**PROBLEMS AND TASKS**
(A) Repeat word for word the part of the GST interest passage starting with "However, no such" and going on through "illegal and void.".
(B) From the records, write out again only the lines starting with the line with "Click the Tezos logo icon" and going on through the line with "pyautogui.click(x=861, y=200)", both included and requests kept. Add -17 to every coordinate in the answers.

**SOURCE**
▬▬▬▬▬▬▬▬▬▬

Introduction:

Before implementation of GST, government was planning to collect good fund through it but it remains the dream and actual fund collection continuously remain short from the budgeted value. Now, government is planning to collect approx. 46000 crore through interest on delayed payment of tax. Notices has started to the assesse and it makes a dent on unexpected cash outflow for the companies in this struggling economy.

Legal provisions:

As per Sec 50(1) of CGST Act 2017, Every person who is liable to pay tax in accordance with the provisions of this Act or the rules made thereunder, but fails to pay the tax or any part thereof to the Government within the period prescribed, shall, for the period for which the tax or any part thereof remains unpaid, pay, on his own, interest at such rate, not exceeding eighteen per cent, as may be notified by the Government, on the recommendation of the Council.

Further, as per Sec 50(2), The interest under sub-section (1) shall be calculated, in such manner as may be prescribed, from the day succeeding the day on which tax was due to be paid.

However, no such rules are prescribed till now for calculation of interest. Now, in absence of rules, calculation of interest in the notice sent by the department are illegal and void.

Issues and implications:

The main issue arises due to the calculation method adopted by the department. It is calculating interest on gross liability payable from the due date of return till the date of filing of return without considering input tax credit and cash payment made.

▬▬▬▬▬▬▬▬▬▬

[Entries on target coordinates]
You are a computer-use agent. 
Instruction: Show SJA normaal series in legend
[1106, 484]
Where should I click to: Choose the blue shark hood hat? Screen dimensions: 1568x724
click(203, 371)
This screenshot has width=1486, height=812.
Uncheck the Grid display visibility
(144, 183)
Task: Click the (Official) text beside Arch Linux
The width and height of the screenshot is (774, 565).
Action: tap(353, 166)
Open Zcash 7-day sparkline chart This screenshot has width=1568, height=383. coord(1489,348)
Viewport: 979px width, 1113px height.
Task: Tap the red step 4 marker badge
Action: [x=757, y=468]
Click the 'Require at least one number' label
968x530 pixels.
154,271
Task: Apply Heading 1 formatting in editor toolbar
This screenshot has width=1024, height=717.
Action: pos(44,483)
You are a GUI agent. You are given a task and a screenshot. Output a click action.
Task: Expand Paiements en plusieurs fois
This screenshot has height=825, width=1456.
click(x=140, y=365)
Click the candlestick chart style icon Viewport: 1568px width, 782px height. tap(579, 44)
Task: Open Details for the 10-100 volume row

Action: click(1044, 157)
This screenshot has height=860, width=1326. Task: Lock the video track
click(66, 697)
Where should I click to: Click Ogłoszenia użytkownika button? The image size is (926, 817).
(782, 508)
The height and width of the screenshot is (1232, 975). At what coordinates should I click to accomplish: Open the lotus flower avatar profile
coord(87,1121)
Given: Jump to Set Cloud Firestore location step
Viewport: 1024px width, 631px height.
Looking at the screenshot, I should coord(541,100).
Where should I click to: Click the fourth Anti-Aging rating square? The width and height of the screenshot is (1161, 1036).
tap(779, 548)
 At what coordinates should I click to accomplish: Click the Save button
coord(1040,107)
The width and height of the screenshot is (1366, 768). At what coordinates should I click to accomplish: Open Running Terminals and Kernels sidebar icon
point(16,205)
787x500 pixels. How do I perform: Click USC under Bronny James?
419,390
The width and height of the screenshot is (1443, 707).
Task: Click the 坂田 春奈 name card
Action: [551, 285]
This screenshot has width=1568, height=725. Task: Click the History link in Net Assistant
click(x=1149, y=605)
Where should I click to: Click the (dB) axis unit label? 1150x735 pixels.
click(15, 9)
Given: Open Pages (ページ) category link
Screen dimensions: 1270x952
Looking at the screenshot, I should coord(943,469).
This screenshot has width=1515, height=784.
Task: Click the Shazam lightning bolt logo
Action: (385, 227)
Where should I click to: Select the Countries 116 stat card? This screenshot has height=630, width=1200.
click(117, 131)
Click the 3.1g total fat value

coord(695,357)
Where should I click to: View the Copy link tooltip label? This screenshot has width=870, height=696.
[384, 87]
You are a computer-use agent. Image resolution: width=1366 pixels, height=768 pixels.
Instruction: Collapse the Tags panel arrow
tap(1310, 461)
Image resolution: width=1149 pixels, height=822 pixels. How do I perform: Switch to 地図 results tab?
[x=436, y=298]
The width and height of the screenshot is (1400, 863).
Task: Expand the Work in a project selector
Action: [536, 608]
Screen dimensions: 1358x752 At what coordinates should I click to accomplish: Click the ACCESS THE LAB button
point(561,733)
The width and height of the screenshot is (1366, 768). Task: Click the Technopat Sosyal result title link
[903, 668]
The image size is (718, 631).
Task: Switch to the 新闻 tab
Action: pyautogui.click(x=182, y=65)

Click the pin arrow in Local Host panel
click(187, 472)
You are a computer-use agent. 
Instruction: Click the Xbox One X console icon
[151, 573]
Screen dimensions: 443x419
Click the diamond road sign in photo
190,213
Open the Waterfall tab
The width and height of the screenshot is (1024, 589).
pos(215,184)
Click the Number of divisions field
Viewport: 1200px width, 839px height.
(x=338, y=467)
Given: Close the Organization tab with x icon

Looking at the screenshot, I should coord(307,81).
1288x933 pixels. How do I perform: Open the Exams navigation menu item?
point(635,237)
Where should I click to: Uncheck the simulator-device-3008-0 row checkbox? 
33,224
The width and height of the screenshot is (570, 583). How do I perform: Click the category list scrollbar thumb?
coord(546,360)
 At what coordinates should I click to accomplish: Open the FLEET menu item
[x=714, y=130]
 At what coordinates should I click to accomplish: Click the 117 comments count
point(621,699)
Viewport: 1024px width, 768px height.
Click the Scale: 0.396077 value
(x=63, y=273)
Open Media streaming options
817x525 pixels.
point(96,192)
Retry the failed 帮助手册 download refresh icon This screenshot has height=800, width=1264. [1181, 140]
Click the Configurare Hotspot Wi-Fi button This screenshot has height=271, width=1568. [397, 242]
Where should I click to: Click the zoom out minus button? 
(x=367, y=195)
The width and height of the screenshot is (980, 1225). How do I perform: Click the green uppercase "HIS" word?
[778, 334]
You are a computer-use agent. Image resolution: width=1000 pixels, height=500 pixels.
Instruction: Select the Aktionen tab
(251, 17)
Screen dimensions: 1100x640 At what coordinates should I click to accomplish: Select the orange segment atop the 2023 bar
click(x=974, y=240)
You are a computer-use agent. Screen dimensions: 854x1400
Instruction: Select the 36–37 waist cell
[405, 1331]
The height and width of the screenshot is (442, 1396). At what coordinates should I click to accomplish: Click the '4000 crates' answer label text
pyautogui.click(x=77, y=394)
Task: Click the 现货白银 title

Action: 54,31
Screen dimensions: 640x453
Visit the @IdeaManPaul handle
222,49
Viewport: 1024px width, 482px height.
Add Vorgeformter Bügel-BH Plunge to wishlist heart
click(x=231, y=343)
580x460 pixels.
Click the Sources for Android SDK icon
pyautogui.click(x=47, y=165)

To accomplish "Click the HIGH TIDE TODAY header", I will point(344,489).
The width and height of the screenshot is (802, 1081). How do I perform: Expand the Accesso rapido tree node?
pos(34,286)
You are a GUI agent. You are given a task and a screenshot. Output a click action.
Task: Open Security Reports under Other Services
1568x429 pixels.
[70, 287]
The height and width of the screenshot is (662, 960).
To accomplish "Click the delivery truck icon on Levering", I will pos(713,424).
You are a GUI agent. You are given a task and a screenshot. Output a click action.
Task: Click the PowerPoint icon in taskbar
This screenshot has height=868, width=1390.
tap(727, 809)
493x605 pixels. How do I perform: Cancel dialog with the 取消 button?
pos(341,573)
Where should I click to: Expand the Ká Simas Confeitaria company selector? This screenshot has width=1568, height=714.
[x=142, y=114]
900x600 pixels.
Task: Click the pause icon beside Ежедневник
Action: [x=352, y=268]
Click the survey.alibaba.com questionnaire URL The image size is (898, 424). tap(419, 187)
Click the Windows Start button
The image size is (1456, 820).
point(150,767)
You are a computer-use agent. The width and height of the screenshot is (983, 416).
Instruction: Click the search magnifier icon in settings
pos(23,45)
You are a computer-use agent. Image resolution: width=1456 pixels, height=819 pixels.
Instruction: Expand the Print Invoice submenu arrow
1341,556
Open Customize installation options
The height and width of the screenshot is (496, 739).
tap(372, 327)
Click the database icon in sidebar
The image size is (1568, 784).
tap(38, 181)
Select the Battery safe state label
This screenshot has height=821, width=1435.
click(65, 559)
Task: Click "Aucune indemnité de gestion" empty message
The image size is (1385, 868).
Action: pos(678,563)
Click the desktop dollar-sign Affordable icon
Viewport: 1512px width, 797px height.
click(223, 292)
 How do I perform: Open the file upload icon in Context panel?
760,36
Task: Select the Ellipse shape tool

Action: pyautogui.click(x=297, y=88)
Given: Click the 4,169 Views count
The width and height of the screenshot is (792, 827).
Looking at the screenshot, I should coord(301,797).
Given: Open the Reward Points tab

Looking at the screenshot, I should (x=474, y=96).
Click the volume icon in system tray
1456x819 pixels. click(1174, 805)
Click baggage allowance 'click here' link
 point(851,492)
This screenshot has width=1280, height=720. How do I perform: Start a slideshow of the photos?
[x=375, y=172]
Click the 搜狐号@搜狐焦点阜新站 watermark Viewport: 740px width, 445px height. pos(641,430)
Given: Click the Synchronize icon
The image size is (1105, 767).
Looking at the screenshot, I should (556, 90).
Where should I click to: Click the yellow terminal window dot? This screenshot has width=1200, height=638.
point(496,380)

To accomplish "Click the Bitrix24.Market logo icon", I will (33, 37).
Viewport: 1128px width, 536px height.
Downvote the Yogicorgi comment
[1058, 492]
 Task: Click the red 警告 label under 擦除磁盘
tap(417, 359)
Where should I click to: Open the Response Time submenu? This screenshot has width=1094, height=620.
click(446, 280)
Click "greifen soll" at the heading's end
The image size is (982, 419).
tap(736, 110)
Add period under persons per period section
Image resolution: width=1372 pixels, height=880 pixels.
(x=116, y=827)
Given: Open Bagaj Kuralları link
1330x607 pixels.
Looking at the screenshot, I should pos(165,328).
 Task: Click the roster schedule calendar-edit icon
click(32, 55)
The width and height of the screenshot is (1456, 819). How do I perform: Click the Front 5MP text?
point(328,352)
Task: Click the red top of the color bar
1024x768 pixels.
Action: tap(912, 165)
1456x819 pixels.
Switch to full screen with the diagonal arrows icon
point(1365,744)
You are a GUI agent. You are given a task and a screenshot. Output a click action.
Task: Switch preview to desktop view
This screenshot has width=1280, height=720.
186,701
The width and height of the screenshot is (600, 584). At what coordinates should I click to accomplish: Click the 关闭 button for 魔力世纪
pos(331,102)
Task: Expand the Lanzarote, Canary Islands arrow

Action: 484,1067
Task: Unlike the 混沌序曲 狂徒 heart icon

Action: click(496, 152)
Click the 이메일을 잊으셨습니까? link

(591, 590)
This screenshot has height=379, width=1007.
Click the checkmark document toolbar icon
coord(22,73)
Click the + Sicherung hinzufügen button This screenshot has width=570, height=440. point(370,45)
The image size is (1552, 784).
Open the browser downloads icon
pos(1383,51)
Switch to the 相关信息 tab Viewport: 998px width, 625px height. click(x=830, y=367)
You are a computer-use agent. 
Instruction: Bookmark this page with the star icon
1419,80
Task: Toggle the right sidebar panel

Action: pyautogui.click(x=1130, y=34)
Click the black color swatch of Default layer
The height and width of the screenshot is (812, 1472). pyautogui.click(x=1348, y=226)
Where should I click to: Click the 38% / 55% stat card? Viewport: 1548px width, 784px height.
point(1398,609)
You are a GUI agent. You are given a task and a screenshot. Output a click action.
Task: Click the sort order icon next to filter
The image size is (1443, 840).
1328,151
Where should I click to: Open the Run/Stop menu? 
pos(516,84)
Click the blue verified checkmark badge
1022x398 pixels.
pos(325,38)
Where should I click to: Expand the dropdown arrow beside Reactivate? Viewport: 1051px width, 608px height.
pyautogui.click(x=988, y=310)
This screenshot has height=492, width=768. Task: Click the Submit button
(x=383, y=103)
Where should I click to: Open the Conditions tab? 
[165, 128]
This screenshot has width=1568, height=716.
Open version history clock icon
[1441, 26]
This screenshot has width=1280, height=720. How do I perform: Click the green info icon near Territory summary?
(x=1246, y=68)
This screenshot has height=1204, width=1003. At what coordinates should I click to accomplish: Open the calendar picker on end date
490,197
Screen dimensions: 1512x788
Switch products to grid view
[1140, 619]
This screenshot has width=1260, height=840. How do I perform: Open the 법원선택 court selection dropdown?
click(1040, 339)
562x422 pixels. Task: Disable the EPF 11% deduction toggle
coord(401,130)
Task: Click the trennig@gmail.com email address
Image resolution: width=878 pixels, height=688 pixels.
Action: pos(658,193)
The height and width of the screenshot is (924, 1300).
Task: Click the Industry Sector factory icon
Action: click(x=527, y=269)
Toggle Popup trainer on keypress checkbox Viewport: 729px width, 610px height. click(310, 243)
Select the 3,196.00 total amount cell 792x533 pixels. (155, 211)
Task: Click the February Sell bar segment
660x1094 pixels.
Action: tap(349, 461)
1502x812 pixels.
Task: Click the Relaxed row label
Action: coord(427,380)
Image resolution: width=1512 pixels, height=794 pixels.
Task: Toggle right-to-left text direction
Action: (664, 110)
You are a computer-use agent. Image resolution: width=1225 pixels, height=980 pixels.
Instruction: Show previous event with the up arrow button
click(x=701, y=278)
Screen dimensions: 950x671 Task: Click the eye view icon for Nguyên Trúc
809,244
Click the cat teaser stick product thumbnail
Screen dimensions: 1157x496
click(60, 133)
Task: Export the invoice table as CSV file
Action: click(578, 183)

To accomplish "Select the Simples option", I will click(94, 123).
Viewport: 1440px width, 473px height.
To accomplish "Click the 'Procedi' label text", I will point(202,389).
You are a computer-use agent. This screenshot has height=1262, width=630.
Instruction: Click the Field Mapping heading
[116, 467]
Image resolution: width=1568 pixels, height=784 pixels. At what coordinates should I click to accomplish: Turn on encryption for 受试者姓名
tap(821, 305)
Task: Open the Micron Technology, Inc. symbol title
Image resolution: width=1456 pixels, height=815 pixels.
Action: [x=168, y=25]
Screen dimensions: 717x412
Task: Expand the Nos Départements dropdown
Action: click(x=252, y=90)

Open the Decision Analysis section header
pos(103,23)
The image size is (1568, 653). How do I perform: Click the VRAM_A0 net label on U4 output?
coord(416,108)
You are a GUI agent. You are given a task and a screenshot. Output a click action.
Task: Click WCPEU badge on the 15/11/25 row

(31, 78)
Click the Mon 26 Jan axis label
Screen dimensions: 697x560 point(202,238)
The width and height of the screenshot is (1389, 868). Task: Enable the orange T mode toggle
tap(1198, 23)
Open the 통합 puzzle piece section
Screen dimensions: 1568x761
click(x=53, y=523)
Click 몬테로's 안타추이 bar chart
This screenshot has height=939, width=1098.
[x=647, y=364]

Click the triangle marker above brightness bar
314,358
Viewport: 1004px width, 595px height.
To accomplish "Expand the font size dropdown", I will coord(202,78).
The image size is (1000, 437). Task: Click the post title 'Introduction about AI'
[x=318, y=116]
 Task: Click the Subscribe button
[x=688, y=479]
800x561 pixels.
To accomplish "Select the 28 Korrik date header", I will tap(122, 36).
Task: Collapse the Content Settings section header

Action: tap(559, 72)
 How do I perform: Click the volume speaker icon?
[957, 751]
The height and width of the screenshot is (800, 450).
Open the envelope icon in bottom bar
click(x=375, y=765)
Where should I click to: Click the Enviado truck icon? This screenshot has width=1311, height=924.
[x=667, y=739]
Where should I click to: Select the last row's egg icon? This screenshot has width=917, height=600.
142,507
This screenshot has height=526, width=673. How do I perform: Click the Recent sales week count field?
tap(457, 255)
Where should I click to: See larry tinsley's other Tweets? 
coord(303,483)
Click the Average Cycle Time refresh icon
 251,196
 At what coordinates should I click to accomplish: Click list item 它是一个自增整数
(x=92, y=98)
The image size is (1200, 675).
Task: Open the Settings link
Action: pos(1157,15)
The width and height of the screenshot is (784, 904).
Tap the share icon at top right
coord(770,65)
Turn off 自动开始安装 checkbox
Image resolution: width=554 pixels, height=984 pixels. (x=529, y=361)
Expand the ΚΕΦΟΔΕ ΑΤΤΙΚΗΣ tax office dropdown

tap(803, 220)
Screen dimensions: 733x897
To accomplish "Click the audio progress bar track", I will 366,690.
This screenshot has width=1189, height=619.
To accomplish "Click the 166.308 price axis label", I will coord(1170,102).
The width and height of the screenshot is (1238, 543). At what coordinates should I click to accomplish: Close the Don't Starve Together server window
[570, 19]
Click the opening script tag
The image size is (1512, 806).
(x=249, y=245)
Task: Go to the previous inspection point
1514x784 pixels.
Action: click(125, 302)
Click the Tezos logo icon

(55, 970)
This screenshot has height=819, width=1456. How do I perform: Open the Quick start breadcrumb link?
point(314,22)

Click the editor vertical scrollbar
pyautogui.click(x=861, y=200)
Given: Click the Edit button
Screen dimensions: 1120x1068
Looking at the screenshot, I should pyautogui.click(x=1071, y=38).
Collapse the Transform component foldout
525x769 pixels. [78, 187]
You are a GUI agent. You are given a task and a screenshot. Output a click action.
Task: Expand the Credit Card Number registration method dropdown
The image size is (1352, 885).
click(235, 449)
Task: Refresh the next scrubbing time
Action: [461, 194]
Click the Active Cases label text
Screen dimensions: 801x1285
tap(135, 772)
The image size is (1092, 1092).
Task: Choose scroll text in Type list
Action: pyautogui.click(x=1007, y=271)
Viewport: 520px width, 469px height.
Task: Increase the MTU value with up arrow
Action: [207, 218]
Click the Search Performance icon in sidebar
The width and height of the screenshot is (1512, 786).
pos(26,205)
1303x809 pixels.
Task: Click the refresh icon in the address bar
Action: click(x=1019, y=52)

▬▬▬▬▬▬▬▬▬▬

**ANSWERS TO THE EXERCISES**
(A)
However, no such rules are prescribed till now for calculation of interest. Now, in absence of rules, calculation of interest in the notice sent by the department are illegal and void.

(B)
Click the Tezos logo icon

(38, 953)
This screenshot has height=819, width=1456. How do I perform: Open the Quick start breadcrumb link?
point(297,5)

Click the editor vertical scrollbar
pyautogui.click(x=844, y=183)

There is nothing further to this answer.